--- PROBLEM DESCRIPTION ---
Restate word for word the lines of the entries below, starting with the line that holds "Sustanon 250 [Sustanon" and ending with the line that holds "peptides (74, 487)", and no others.
== Segment start ==
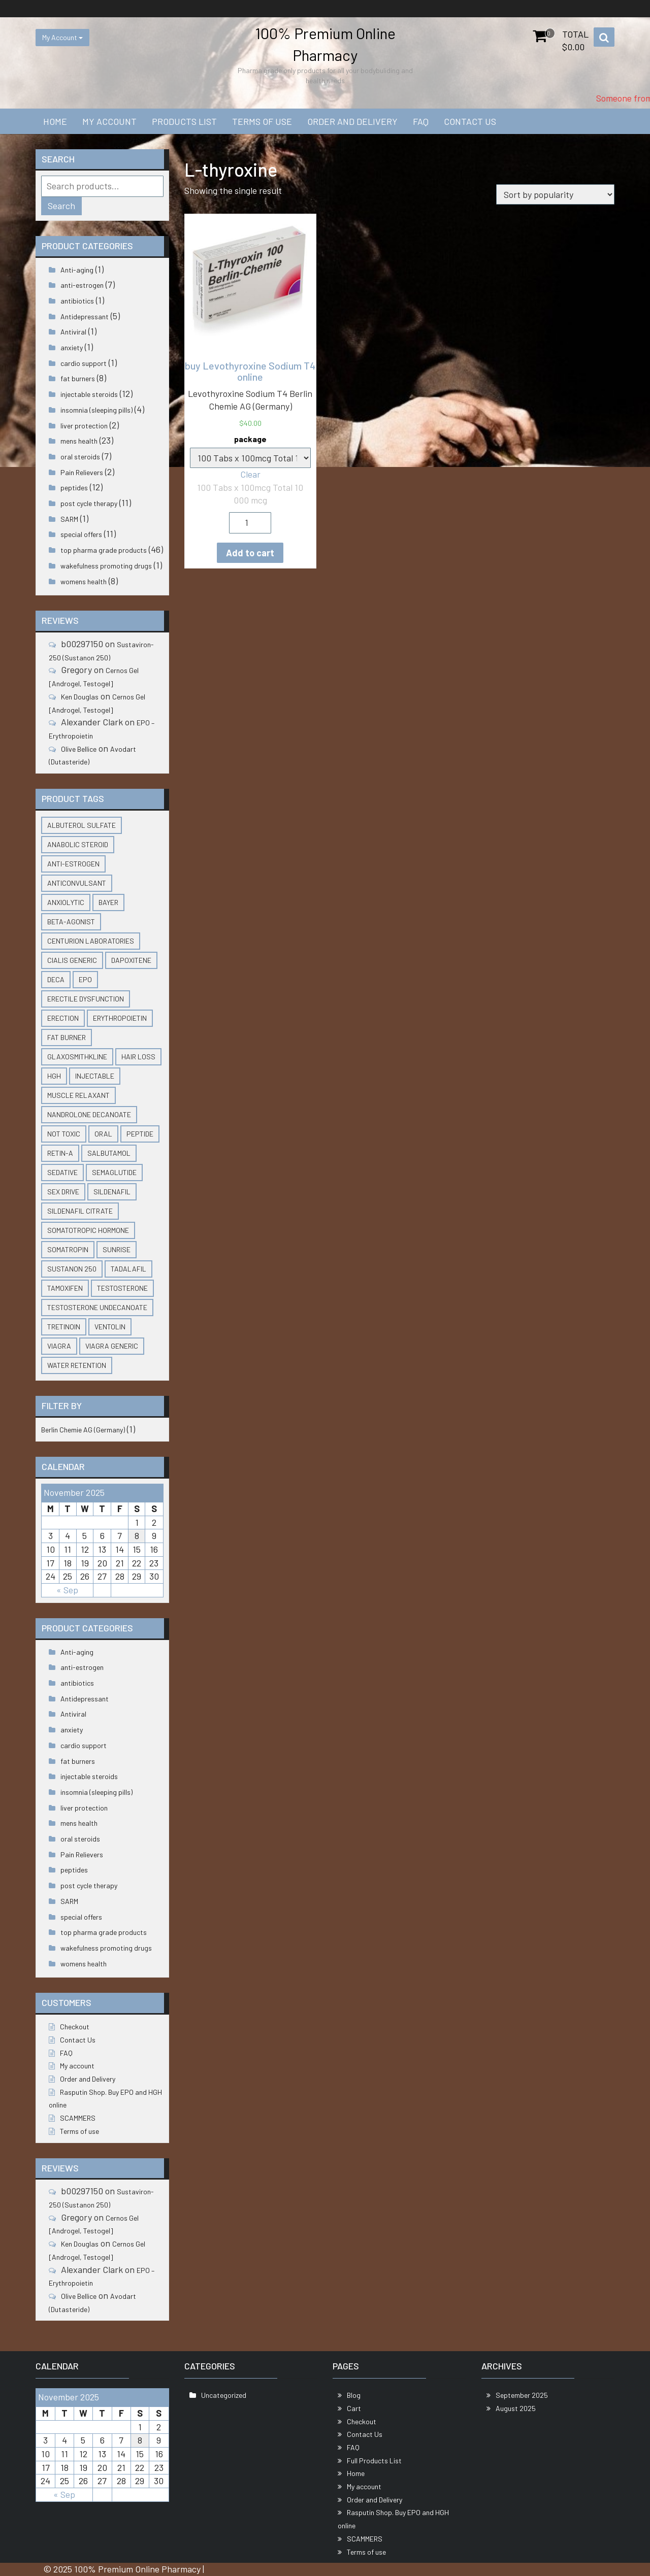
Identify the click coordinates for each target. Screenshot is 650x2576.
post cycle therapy (88, 503)
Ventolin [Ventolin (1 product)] (109, 1326)
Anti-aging (76, 269)
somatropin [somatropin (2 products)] (67, 1249)
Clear (250, 474)
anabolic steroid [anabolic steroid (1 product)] (77, 844)
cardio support (83, 363)
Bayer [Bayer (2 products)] (108, 902)
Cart (354, 2408)
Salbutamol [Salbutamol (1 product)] (109, 1153)
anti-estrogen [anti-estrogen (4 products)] (73, 863)
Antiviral (73, 331)
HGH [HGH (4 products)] (54, 1076)
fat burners (77, 378)
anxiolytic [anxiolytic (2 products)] (65, 902)
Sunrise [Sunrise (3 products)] (117, 1249)
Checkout (74, 2026)
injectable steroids (89, 394)
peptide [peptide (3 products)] (139, 1133)
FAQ (421, 121)
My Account (62, 37)
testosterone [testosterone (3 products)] (122, 1288)
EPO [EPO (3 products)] (85, 979)
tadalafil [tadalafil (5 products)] (128, 1268)
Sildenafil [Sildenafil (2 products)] (112, 1191)
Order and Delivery (352, 121)
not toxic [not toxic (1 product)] (63, 1133)
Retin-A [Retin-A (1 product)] (60, 1153)
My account (109, 121)
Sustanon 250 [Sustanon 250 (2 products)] (71, 1268)
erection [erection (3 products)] (63, 1018)
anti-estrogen (82, 285)
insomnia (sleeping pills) (96, 410)
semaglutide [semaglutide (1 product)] (114, 1172)
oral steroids (80, 456)
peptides (74, 487)
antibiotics (77, 300)
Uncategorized (223, 2395)
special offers (81, 534)
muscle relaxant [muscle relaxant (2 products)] (78, 1095)
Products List (184, 121)
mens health (79, 441)
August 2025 (516, 2408)
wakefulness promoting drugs (106, 565)
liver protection (84, 425)
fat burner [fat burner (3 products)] (66, 1037)
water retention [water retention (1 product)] (76, 1365)
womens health (83, 581)
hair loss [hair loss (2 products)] (138, 1056)
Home (55, 121)
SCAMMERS (77, 2118)
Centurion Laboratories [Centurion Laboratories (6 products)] (90, 940)
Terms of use (262, 121)
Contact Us (470, 121)
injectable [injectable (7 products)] (94, 1076)
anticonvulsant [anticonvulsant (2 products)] (76, 883)
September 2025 (522, 2395)
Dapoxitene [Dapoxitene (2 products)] (131, 960)
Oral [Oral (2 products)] (103, 1133)
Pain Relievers (81, 472)
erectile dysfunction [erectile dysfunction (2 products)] (85, 998)
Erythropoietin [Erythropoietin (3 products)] (120, 1018)
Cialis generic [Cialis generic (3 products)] (72, 960)
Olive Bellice (78, 749)
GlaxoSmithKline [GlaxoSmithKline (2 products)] (77, 1056)
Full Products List (374, 2460)
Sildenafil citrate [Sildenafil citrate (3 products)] (80, 1211)
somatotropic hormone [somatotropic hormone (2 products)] (88, 1230)
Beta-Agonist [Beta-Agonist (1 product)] (71, 921)
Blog (354, 2395)
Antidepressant (84, 316)
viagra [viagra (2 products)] (59, 1346)
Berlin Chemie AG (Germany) (83, 1429)
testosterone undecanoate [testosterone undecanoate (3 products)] (97, 1307)
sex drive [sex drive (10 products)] (63, 1191)
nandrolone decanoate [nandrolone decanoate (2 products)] (89, 1114)
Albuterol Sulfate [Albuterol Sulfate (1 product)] (81, 825)
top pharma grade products (103, 550)
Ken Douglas (80, 696)
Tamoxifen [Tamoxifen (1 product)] (65, 1288)
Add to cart (250, 552)
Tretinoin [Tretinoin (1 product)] (63, 1326)
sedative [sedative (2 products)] (62, 1172)
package (250, 439)
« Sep (67, 1589)
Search (61, 205)
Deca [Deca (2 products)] (55, 979)
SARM (69, 519)
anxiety (71, 347)
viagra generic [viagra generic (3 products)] (111, 1346)
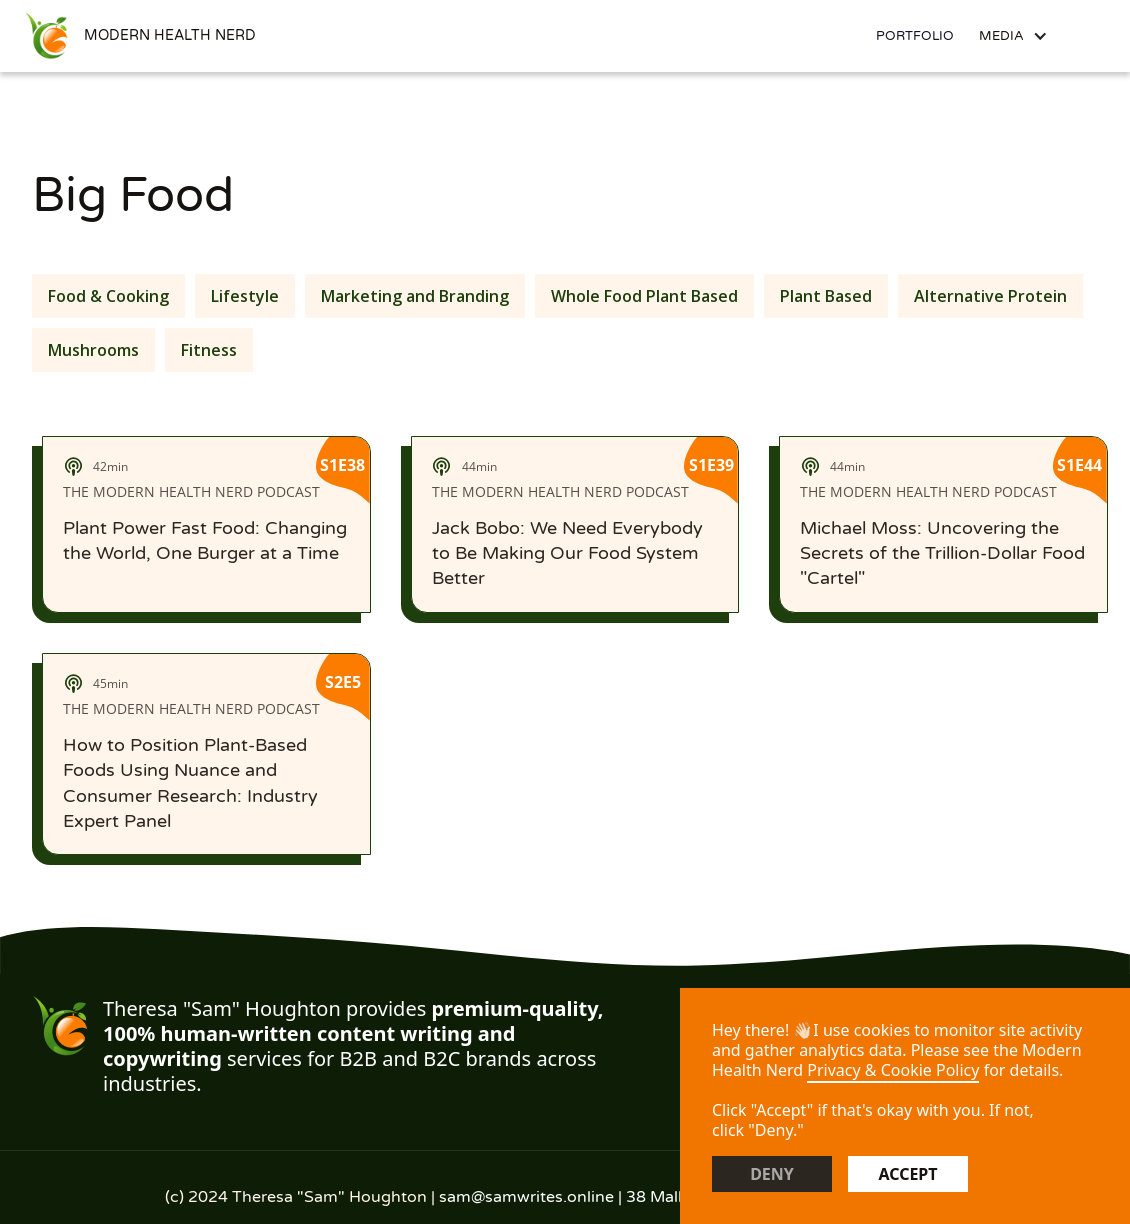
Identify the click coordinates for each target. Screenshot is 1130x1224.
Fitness (209, 350)
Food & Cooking (108, 296)
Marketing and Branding (415, 296)
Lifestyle (245, 296)
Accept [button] (907, 1174)
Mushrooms (93, 350)
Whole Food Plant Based (644, 296)
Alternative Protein (990, 296)
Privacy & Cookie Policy (893, 1070)
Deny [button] (772, 1174)
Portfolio (915, 36)
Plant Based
== Segment end ==
--- PROBLEM SOLUTION ---
Sustanon 250 [Sustanon 250 (2 products)] (71, 1268)
erection [erection (3 products)] (63, 1018)
anti-estrogen (82, 285)
insomnia (sleeping pills) (96, 410)
semaglutide [semaglutide (1 product)] (114, 1172)
oral steroids (80, 456)
peptides (74, 487)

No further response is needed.